WHAT TO WORK ON => Copy every line below that has the word "Toggle" in it.

─── RECORDS SUPPLIED ───

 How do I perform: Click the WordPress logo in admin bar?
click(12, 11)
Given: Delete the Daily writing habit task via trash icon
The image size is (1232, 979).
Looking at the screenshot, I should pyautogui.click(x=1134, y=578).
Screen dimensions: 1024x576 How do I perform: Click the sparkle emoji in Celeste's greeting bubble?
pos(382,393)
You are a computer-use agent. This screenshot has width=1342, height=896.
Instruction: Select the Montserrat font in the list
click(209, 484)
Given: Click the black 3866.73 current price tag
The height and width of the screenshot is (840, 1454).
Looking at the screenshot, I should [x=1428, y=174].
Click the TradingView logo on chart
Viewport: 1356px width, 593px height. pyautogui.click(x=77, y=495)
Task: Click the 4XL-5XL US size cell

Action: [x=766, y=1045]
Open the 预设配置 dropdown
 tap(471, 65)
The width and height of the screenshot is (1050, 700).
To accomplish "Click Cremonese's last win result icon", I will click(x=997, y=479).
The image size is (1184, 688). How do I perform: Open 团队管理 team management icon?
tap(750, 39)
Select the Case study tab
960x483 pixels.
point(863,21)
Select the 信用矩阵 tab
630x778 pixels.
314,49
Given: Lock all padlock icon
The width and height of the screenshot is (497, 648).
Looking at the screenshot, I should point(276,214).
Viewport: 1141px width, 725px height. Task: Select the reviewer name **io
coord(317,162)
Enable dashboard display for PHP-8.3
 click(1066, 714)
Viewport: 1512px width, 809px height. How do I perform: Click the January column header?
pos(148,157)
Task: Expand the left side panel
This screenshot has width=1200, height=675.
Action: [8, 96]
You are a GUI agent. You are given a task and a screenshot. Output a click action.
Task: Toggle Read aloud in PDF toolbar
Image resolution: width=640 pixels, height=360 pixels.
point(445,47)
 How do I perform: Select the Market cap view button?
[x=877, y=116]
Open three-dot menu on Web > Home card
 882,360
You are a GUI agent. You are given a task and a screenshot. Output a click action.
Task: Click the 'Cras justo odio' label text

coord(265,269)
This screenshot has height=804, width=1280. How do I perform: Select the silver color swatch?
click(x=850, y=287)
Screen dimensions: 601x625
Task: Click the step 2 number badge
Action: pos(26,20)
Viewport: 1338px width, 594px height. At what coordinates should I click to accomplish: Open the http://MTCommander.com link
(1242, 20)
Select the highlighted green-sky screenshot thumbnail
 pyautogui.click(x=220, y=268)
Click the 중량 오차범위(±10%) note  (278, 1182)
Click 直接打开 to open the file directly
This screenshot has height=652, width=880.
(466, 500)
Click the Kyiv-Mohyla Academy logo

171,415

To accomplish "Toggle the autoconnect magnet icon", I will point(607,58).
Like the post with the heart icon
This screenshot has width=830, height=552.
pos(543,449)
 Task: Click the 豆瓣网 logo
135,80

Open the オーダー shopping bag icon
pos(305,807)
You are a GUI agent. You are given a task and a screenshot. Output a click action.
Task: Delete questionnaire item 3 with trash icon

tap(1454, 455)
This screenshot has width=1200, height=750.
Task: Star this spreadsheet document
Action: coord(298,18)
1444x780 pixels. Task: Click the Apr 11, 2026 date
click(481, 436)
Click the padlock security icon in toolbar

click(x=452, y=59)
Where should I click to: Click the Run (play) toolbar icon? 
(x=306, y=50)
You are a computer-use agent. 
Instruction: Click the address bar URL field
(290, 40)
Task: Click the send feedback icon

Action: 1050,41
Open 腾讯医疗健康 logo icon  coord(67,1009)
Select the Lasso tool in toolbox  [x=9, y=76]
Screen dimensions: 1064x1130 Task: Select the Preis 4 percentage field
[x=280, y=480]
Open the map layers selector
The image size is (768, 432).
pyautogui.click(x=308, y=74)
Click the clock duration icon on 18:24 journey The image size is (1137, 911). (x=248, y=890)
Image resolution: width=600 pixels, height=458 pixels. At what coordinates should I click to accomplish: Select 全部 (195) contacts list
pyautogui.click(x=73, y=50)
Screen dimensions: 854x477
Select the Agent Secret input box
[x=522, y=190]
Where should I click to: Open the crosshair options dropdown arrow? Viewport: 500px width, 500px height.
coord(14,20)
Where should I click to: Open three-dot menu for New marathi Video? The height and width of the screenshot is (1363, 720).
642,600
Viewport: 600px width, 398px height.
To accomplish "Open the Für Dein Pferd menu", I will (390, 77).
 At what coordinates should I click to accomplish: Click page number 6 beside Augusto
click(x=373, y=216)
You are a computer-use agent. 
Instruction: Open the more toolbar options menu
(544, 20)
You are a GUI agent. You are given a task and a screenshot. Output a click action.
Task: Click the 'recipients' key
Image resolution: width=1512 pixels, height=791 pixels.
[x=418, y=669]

───

EXPECTED ANSWER =>
Task: Toggle Read aloud in PDF toolbar
To accomplish "Toggle the autoconnect magnet icon", I will point(607,58).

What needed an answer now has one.